> EXERCISE BRIEF
Return verbatim the line containing "This screenshot has width=643, height=362." together with all lines that follow it, through the end of the records.

> SUPPLIED INFORMATION
::::::::::

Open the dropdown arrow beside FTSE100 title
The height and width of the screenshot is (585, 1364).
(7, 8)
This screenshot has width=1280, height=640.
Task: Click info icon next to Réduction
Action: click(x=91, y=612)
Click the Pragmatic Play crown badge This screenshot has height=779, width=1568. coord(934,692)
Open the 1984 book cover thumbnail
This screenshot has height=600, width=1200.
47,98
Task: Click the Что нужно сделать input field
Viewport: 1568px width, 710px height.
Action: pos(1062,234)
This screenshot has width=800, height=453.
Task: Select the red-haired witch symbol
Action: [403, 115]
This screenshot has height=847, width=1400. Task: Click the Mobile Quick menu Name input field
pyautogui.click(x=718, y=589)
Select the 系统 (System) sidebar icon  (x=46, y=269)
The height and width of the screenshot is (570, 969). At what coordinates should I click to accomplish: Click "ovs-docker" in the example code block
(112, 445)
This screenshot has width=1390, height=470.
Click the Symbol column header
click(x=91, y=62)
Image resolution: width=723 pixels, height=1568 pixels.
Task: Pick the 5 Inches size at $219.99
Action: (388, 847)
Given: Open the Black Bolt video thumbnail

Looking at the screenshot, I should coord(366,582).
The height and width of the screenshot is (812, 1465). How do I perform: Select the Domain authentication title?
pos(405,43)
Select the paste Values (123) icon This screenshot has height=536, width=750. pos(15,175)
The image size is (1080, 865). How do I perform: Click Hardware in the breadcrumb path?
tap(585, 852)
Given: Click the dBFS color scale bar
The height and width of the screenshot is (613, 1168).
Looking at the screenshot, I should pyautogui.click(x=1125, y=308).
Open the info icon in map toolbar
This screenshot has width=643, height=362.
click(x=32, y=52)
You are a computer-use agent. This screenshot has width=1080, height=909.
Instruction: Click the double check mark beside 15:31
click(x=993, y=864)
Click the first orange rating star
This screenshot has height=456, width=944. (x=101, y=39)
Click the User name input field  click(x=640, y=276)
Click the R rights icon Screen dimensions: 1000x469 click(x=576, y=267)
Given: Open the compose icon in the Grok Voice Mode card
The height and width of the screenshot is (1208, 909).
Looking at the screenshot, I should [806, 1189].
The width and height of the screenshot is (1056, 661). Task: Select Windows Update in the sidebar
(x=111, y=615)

::::::::::

> ANSWER FOR THIS EXERCISE
This screenshot has width=643, height=362.
click(x=32, y=52)
You are a computer-use agent. This screenshot has width=1080, height=909.
Instruction: Click the double check mark beside 15:31
click(x=993, y=864)
Click the first orange rating star
This screenshot has height=456, width=944. (x=101, y=39)
Click the User name input field  click(x=640, y=276)
Click the R rights icon Screen dimensions: 1000x469 click(x=576, y=267)
Given: Open the compose icon in the Grok Voice Mode card
The height and width of the screenshot is (1208, 909).
Looking at the screenshot, I should [806, 1189].
The width and height of the screenshot is (1056, 661). Task: Select Windows Update in the sidebar
(x=111, y=615)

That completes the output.